There are many points at which I could begin, but it seems to me that an obvious one is this. The market alone cannot meet our needs, nor can the state. Both, by rooting out attachment, help fuel the alienation, rage and anomie that breeds extremism. Over the past 200 years, one element has been conspicuously absent from the dominant ideologies, something that is neither market nor state: the commons.
A commons is an asset over which a community has shared and equal rights. This could, in principle, include land, water, minerals, knowledge, scientific research and software. But at the moment most of these assets have been enclosed: seized by either the state or private interests and treated as any other form of capital. Through this enclosure, we have been deprived of our common wealth.
Some commons still exist. They range from community-owned forests in Nepal and Romania to lobster fisheries in Maine, pastures in East Africa and Switzerland, the Internet, Wikipedia, Linux, journals published by the Public Library of Science, the timebank in Helsinki, local currencies and open-source microscopy. But these are exceptions to the general rule of private and exclusive ownership.
In his book Land, the community organiser Martin Adams urges us to see the land as something that once belonged to everyone and no one, yet has been acquired by a minority, that excludes other people from its enjoyment. He proposes that those who use the land exclusively should pay a “community land contribution” as compensation. This could partly replace income and sales tax, prevent land hoarding and bring down land prices. The revenue could help to fund a universal basic income. Eventually we might move to a system in which land is owned by the local community and leased to those who use it.
Similar principles could apply to energy. The right to produce carbon by burning fossil fuels could be auctioned (a smaller pool would be available every year). The proceeds could fund public services and a transition to clean energy. Those who wish to use the wind or sunlight to generate power should be asked to pay a community contribution. Or the generators could be owned by communities – there are already plenty of examples.
Rather than allowing corporations to use intellectual property rights to create an artificial scarcity of knowledge, or (like Google and Facebook) to capture the value generated by other people, we could move towards a “social knowledge economy” of the kind promoted by the government of Ecuador.
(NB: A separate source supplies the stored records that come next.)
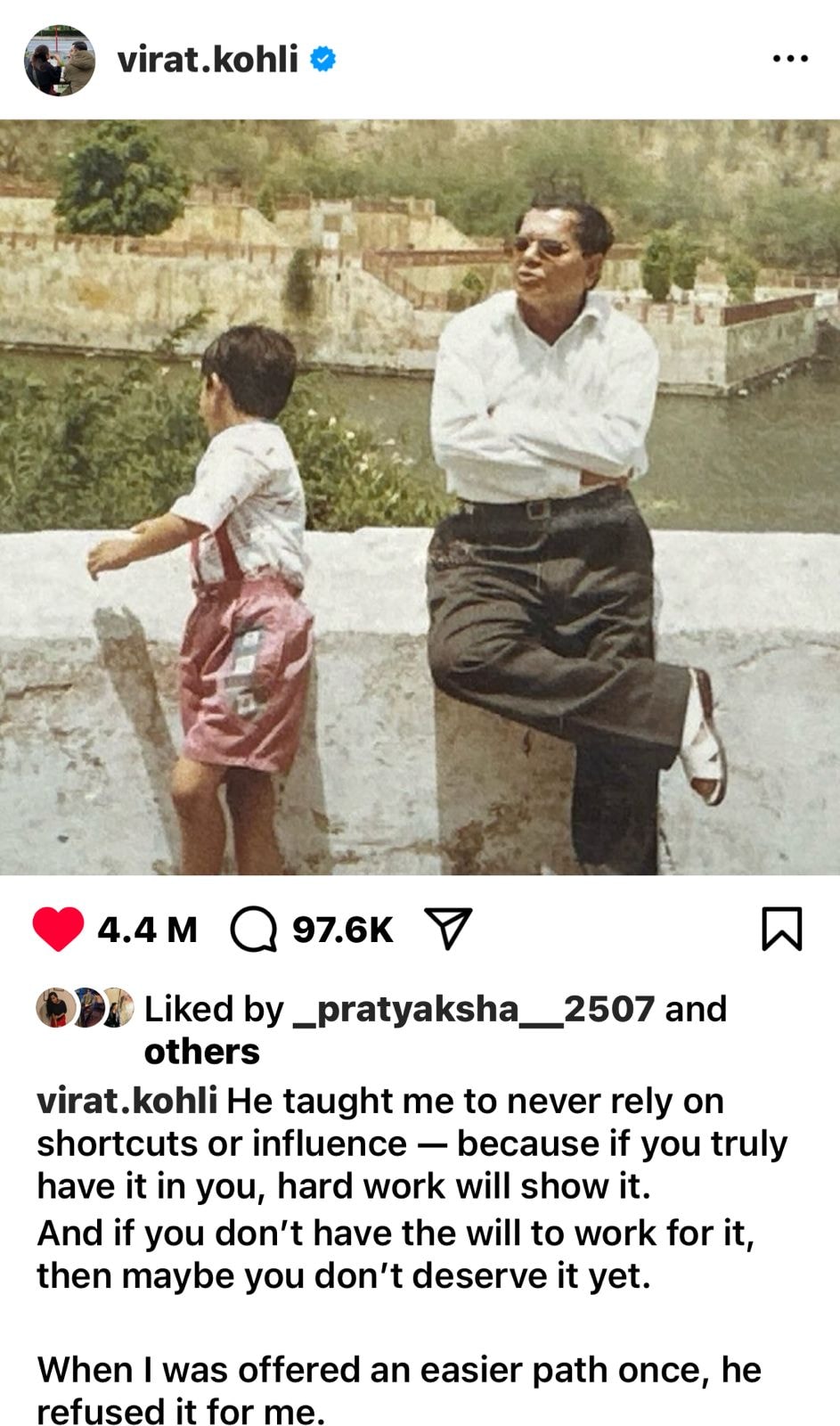Viewport: 840px width, 1426px height.
Task: Tap "others" to see all likers
Action: pyautogui.click(x=202, y=1052)
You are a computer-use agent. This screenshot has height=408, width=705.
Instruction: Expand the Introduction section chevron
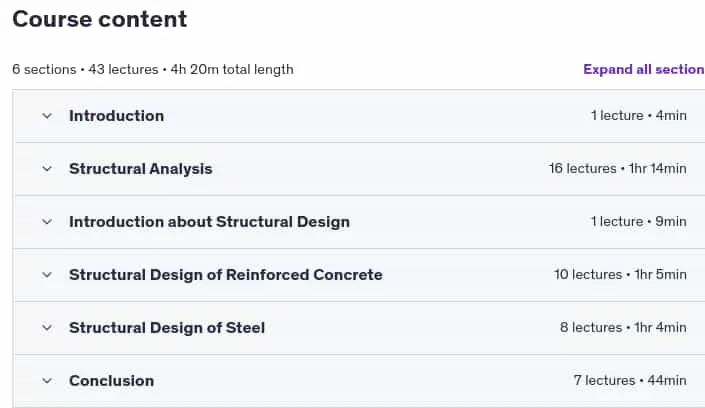click(x=47, y=116)
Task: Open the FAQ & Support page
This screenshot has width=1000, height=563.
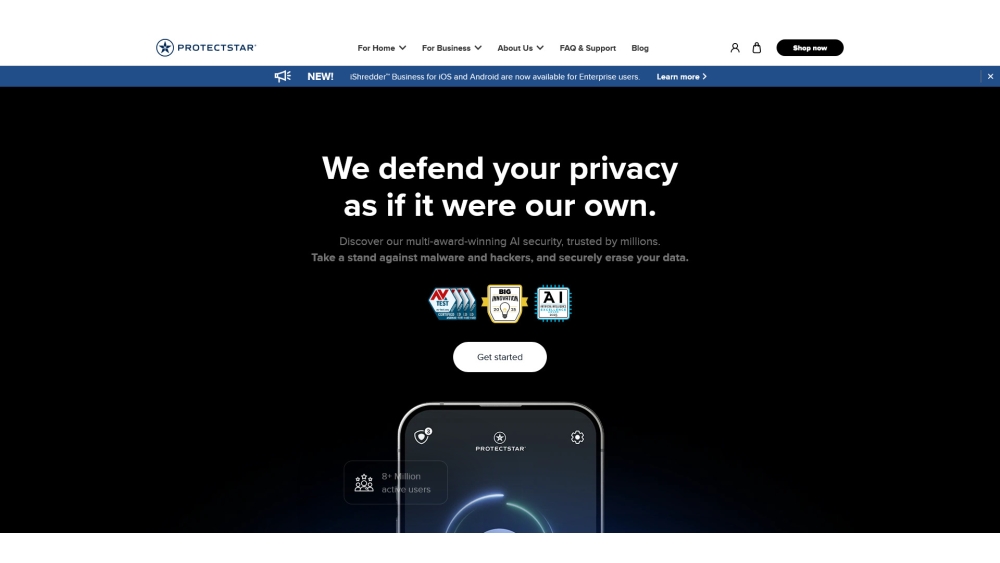Action: coord(587,48)
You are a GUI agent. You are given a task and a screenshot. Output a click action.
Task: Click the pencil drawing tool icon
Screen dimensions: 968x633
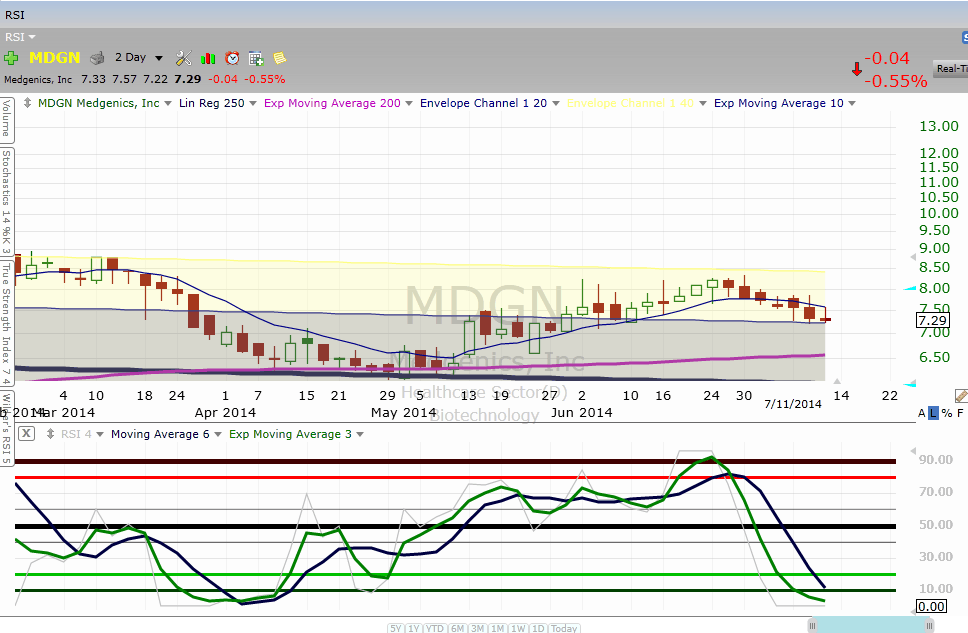[961, 397]
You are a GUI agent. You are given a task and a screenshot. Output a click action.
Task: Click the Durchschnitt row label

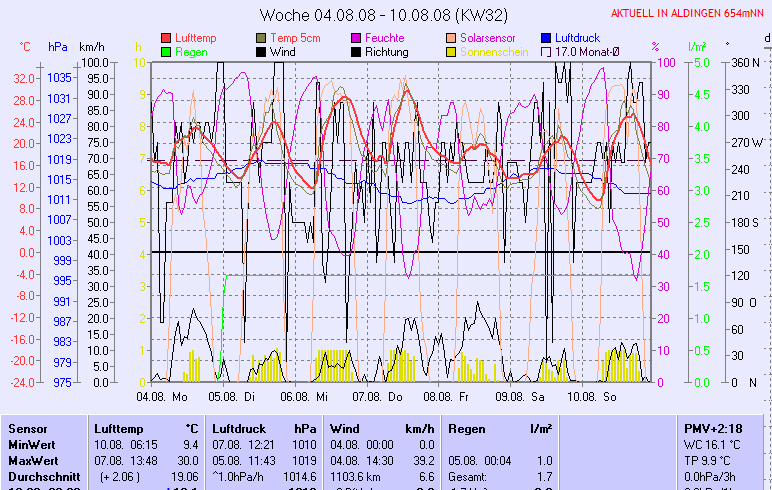[x=42, y=476]
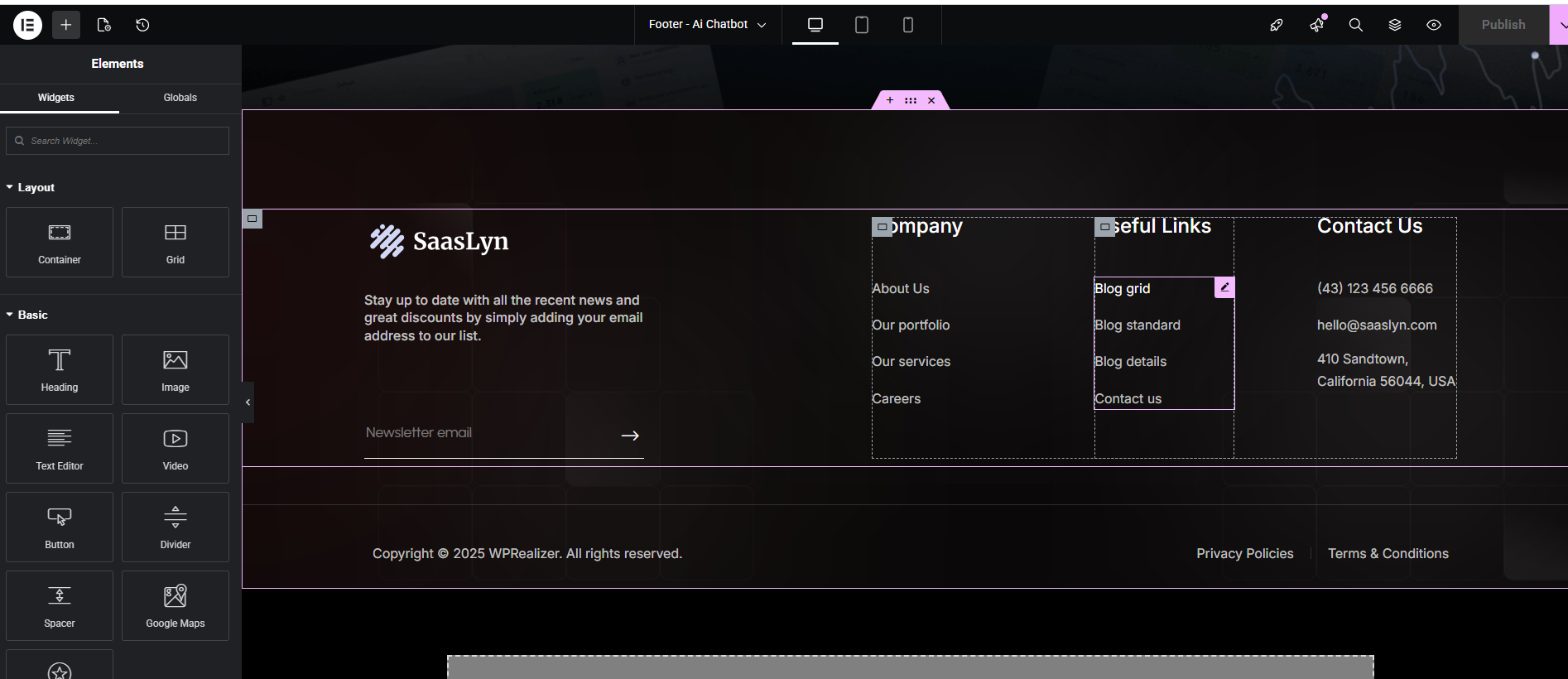1568x679 pixels.
Task: Open document settings icon in top bar
Action: 103,25
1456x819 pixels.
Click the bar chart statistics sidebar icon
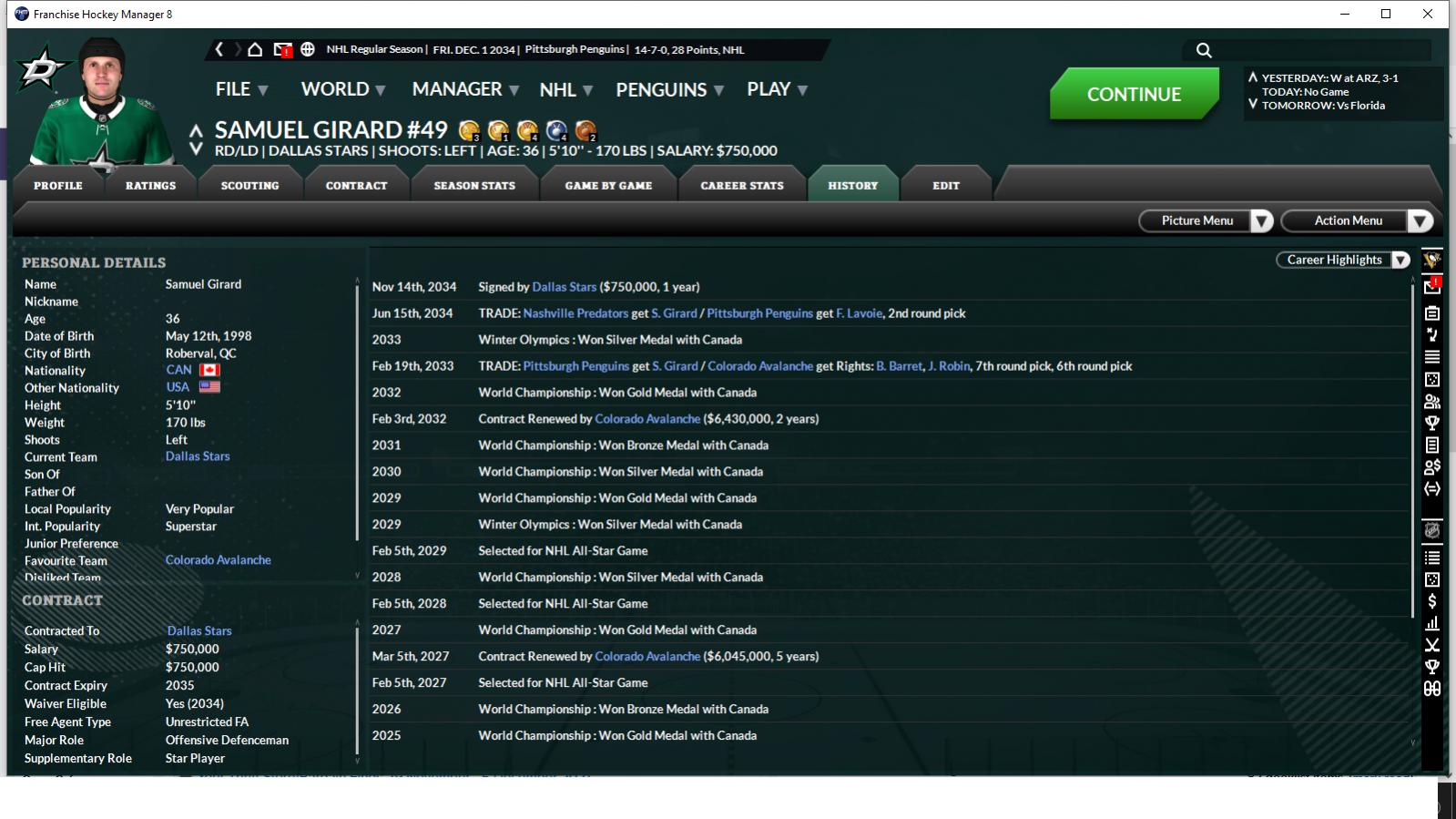click(1432, 623)
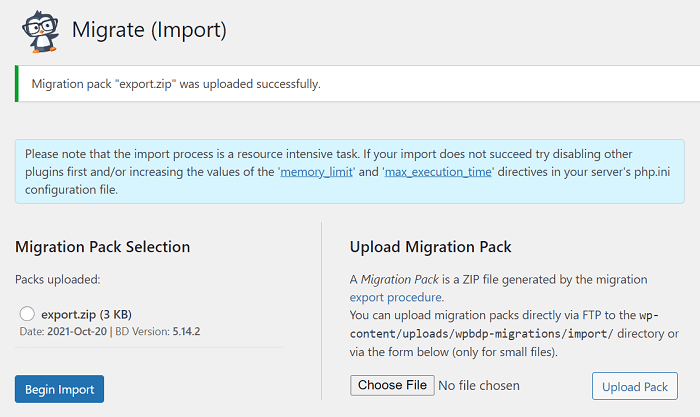
Task: Click the blue resource intensive task notice
Action: [x=350, y=171]
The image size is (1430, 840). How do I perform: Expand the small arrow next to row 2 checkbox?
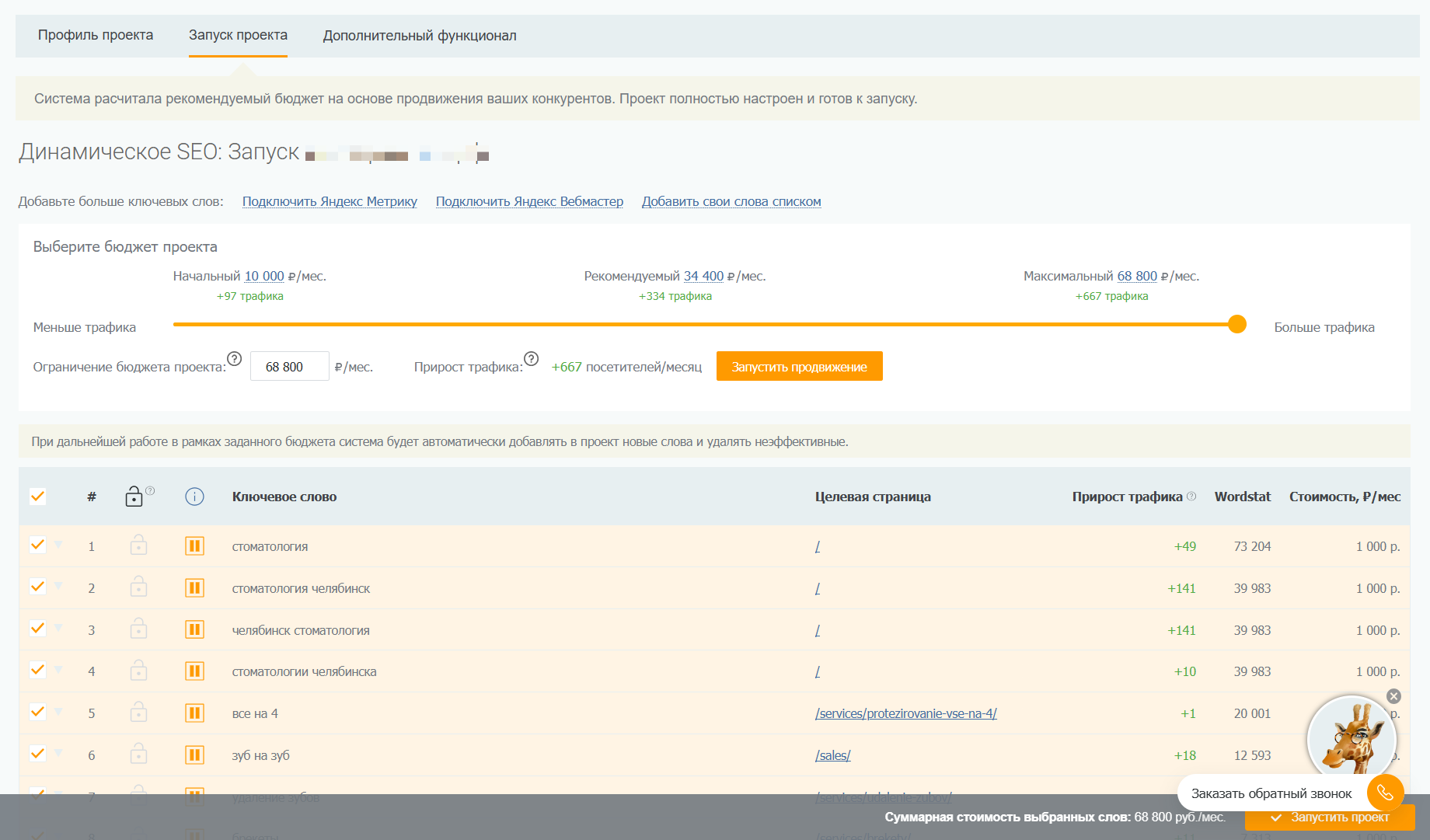[x=58, y=586]
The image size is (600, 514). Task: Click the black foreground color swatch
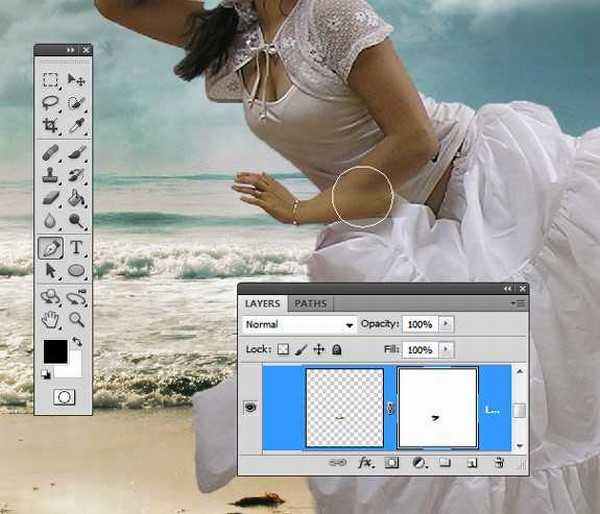click(54, 351)

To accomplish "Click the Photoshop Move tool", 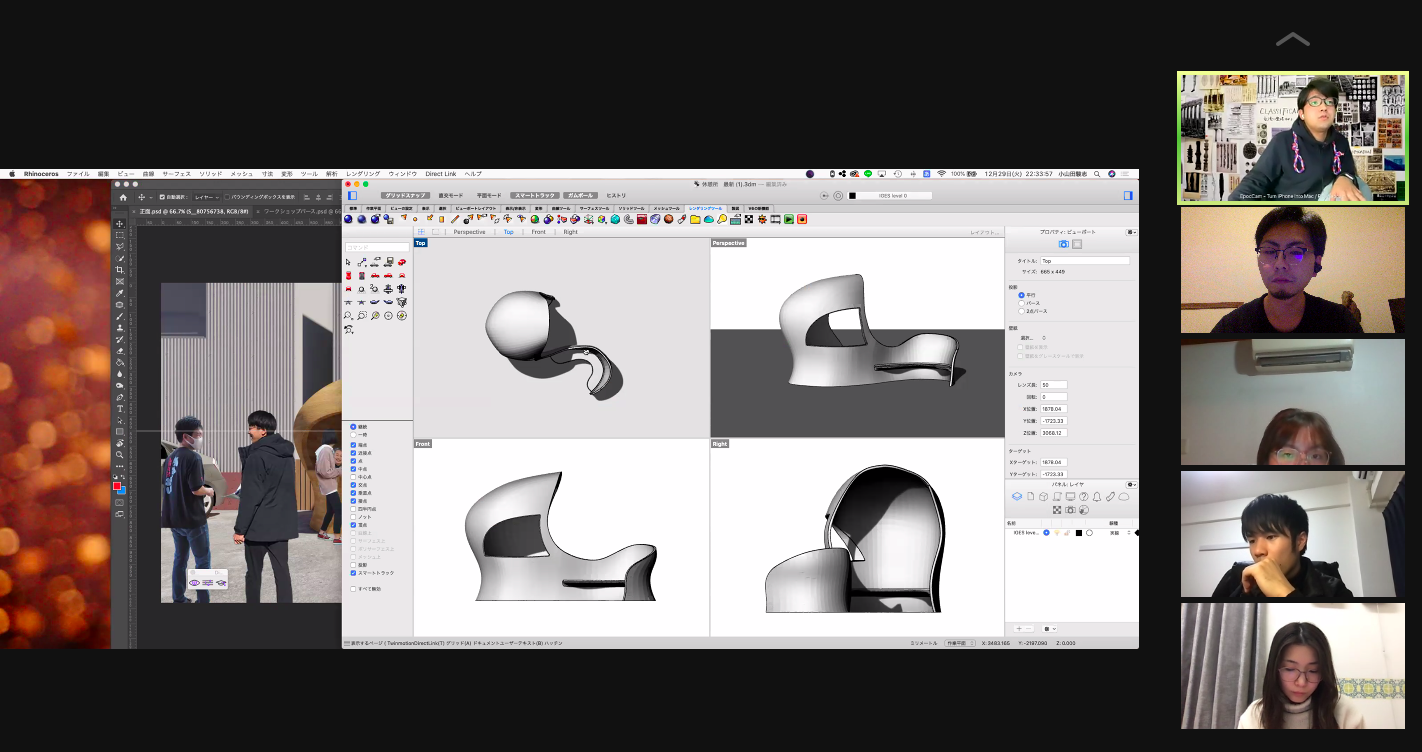I will (120, 224).
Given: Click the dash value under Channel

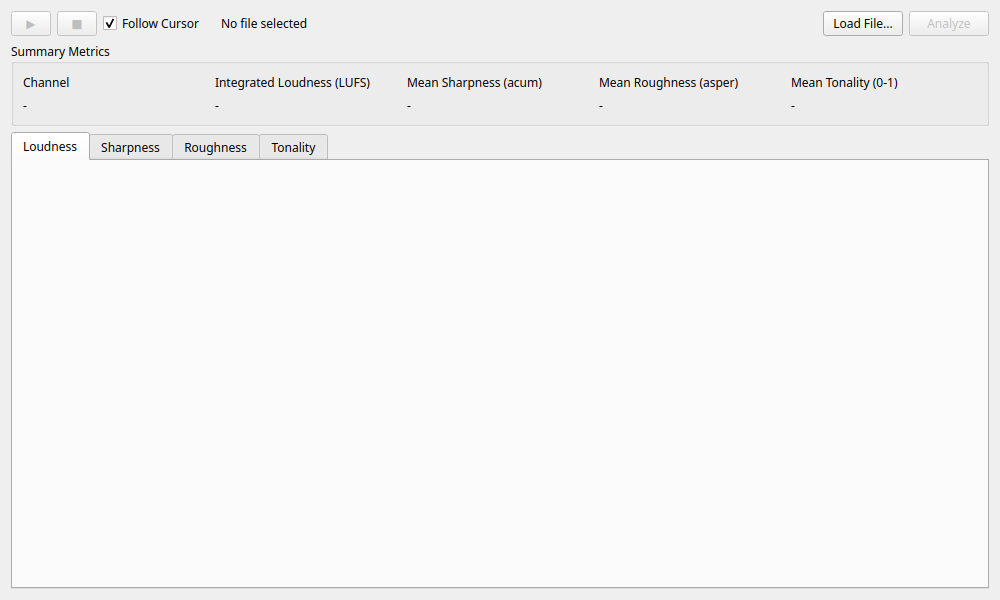Looking at the screenshot, I should point(25,105).
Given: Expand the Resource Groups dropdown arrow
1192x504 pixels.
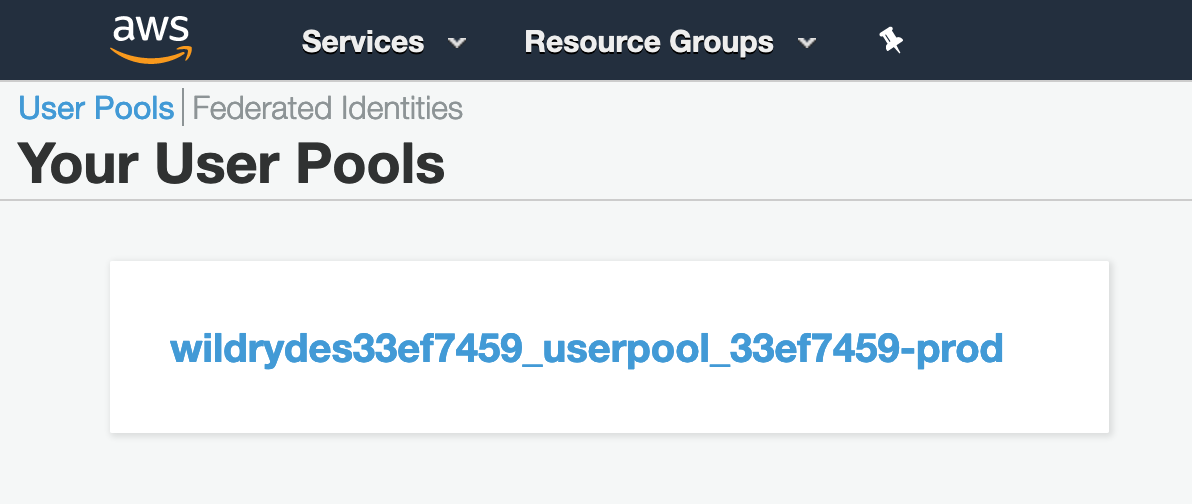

A share of profits could (with the help of blockchain technology) be exchanged for helping to build online platforms and providing the content they host.
The restoration of the commons has great potential not only to distribute wealth but also to change society. As the writer David Bollier points out, a commons is not just a resource (land or trees or software) but also the community of people managing and protecting it. The members of the commons develop much deeper connections with each other and their assets than we do as passive consumers of corporate products.
Managing common resources means developing rules, values and traditions. It means, in some cases, re-embedding ourselves in the places in which we live. It means reshaping government to meet the needs of communities, not corporations. In other words, reviving the commons can act as a counterweight to the atomising, alienating forces now generating a thousand forms of toxic reaction.
This is not the whole answer. My hope is that, after exploring a wide range of potential solutions, with the help of your comments and suggestions I can start to develop a synthesis: a new political, economic and social story, that might be matched to the demands of the 21st Century. Realising it is a further challenge, on which we also need to work. But first we must decide what we want. Then we decide how to get it.